Choosing the Perfect Cooperative Purchasing Organization
A helpful checklist for selecting the best coop for you and your agency's needs.
Cooperative purchasing is a public agency’s best friend when it comes to maximizing value, saving time, and developing beneficial supplier relationships. That’s why the use of cooperative contracts continues to rise year after year—the benefits are clear and the state of the procurement industry lends itself to more efficient best practices. Still, public agencies don’t always know if they’re joining the right cooperative purchasing organizations. In this blog, we break down the benefits of joining cooperatives and apply them to a checklist that public agencies can use to make informed decisions that set them up for success.
What are cooperative purchasing organizations?
Cooperative purchasing organizations, or coops, are either public agencies that lead procurements on behalf of a larger group of agencies, locally, regionally, and nationally, or private organizations that work with public agencies to complete procurements. When public agencies combine their needs on a contract, they unlock a whole host of benefits normally reserved for larger entities with more purchasing power. Essentially, they provide a marketing function to help connect buyers with suppliers that hold their contracts. Cooperatives are an attractive option for agencies of all sizes with a wide array of different needs.
The advantages of cooperative purchasing organizations
Cooperative purchasing is rising in popularity at an impressive rate. A lot of this has to do with efficiency—agencies are staffing fewer people to carry out the procurement function, leading to procurement professionals favoring methods that reduce the time spent looking for contracts. Cooperative contracts can help agencies save time by leveraging existing contracts, eliminating the need for negotiation, and working with suppliers that are already involved. Joining a cooperative purchasing organization allows public agencies to work together to increase purchasing power through higher order volumes, gain supply chain priority, reduce administrative burden, and more.
Common mistakes when selecting a cooperative purchasing organization
Despite the numerous benefits associated with cooperative purchasing, there are still pitfalls to avoid throughout the process. Some coops can be great for one agency but a poor fit for another. The real trick is matching your agency’s needs to the overall goals of the coop or contract you’re considering. When agencies fail to communicate their needs to a cooperative, they might not get what they need. One of the biggest mistakes a public agency can make is not doing their due diligence when considering cooperative purchasing organizations to join.
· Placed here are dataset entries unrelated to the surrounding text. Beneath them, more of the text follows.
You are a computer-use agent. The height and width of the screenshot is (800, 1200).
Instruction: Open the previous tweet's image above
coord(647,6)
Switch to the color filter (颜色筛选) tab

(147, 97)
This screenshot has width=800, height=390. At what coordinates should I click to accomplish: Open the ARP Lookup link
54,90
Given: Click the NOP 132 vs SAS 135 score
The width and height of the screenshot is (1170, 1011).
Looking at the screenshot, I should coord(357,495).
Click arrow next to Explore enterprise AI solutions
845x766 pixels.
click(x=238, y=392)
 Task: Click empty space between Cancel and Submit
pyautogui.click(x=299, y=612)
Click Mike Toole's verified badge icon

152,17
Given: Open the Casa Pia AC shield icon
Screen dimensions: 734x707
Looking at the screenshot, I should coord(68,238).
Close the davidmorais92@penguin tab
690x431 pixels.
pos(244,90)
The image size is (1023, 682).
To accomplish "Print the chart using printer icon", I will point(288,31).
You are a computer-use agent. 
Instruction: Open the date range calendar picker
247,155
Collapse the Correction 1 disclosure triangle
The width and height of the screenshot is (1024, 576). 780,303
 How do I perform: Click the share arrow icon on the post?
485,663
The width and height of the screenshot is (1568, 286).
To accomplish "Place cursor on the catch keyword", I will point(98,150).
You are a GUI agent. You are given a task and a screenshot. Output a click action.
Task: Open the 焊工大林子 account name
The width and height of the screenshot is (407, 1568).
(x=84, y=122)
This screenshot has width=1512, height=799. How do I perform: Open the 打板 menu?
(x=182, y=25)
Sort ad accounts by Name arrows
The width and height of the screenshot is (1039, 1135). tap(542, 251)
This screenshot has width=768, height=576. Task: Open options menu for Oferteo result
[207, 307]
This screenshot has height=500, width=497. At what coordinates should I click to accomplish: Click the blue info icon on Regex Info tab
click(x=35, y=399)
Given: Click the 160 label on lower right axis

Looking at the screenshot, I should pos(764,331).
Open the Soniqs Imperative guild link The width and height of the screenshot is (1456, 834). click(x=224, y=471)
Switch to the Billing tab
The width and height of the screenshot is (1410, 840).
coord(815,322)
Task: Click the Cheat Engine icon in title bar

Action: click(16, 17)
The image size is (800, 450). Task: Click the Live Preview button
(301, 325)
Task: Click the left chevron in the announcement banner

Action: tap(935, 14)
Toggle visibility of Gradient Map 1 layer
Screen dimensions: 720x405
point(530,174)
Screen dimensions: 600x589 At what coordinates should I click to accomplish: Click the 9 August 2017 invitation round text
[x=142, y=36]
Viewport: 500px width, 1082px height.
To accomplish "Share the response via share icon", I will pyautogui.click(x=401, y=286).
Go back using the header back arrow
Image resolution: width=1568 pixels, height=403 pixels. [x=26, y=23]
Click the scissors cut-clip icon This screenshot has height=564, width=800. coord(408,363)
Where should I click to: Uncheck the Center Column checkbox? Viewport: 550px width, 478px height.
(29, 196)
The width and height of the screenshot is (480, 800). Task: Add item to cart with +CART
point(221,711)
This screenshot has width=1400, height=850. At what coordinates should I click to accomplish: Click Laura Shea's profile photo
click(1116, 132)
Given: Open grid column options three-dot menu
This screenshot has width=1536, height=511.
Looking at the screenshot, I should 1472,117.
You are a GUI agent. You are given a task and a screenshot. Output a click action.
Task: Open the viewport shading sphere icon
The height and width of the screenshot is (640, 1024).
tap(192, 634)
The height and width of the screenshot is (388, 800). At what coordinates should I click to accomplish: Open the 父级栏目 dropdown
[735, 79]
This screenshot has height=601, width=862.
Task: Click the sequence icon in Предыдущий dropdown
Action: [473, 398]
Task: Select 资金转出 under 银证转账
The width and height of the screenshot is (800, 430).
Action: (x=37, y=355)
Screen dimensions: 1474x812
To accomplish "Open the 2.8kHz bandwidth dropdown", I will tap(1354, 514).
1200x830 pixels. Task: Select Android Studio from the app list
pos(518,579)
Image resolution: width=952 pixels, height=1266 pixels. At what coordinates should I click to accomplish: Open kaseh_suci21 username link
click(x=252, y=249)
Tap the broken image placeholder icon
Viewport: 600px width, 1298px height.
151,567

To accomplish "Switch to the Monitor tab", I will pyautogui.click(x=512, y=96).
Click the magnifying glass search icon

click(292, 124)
In order to help with that due diligence and ensure you’re joining cooperatives that work for you, we’ve put together a helpful checklist:
How to Choose a Cooperative Purchasing Organization Checklist
- Are you familiar with the cooperative? If not, ask for peer references.
- Are any fees associated with using the cooperative and are you willing to pay them?
- Are all the solicitation documents required by your agency readily and easily available for review on the coop’s website? (RFP, all responses, evaluation process, etc.)
- Do the suppliers you want to access from the coop provide exactly what you’re looking for? Are these specific products or services listed on the cooperative contract documents?
- Was the procurement you want to piggyback on advertised in a nationally recognized “publication of record” that meets your requirements?
- Will this contract's Ts & Cs meet your state/agency requirements?
- If the Ts & Cs don’t meet your needs, can they be modified?
- In what state are the legal aspects (indemnification language) based?" If not your own, you may want to consider having that amended for your use before proceeding
- Did you check to make sure the contracts provided by the coop are up-to-date and not near expiration?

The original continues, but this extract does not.